Simulation could be a two-phase method. Throughout part one; ModelSim generates native code for your specific OS. Throughout part two, ModelSim runs the native code. You’ll gain the foremost correct performance statistics by activity the elaboration part and run part one by one. As mentioned below, you’ll use the –elab switch or the note command to live these 2 phases severally.

MODELSIM LIBRARY

A library could be a location wherever information to be used for simulation is keep. Libraries square measure ModelSim manner of managing the creation of information before it’s required to be used in simulation. It additionally is the way to contour simulation invocation. Rather than compilation all style information each and every time you simulate, ModelSim uses binary pre-compiled information from these libraries. So, if you create a change to one Verilog module, solely that module is recompiled, instead of all modules within the style.

 

 

 

 

 

 

 

 

 

 

 

 

 

BASIC SIMULATION FLOW

 

Fig 4.8 flow of basic simulation

This subsequent figure 4.8 gives fundamental steps for simulating the design in ModelSim. Simulation is nothing but logical verification, for verifying the functional logic ModelSim or Xilinx software is used. The basic simulation flow contains the first step is creating a working library after this files are compiled. After compilation functional verification is done then debugging.
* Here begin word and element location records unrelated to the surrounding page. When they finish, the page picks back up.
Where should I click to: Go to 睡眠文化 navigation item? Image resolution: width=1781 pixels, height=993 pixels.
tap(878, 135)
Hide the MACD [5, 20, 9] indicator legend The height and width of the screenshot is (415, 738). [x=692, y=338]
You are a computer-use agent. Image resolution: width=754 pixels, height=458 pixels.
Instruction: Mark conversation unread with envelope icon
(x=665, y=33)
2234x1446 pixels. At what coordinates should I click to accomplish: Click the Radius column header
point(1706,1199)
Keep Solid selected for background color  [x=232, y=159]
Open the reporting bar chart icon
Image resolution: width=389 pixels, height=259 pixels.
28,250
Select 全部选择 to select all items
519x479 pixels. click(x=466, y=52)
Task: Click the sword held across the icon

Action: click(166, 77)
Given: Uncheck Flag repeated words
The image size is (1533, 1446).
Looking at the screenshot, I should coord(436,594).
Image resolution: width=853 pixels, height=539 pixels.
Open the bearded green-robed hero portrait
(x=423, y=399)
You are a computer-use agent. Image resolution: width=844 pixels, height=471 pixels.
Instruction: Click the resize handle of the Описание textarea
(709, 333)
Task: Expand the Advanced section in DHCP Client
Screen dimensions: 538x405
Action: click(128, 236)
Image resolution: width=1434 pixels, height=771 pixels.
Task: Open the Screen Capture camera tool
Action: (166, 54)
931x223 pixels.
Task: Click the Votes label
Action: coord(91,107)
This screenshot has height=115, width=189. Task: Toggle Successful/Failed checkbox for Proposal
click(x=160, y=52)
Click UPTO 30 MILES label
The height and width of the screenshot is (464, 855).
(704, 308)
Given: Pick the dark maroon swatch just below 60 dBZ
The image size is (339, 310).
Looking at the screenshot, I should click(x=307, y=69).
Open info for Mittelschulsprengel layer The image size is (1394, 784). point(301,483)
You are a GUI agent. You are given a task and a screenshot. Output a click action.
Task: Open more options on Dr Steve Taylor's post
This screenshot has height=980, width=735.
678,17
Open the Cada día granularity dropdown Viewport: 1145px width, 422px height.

CREATING THE OPERATING LIBRARY

In ModelSim, all styles are they VHDL, Verilog, or a mixture of the two, square measure compiled into a library. You usually begin a brand new simulation in ModelSim by making a operating library known as “work”. “Work” is that the library name utilized by the compiler because the default destination for compiled style units.

COMPILING YOUR STYLE

Once making the operating library, it can compile these style units into it. It is compatible to all platforms.  Simulate this style on any another platform while not having to compile again this style.

 

 

 

RUNNING THE SIMULATION

With the planning compiled, you invoke the machine on a top-ranking module. Forward the planning masses with success, the simulation time is about to zero, and you enter a run option to start simulation.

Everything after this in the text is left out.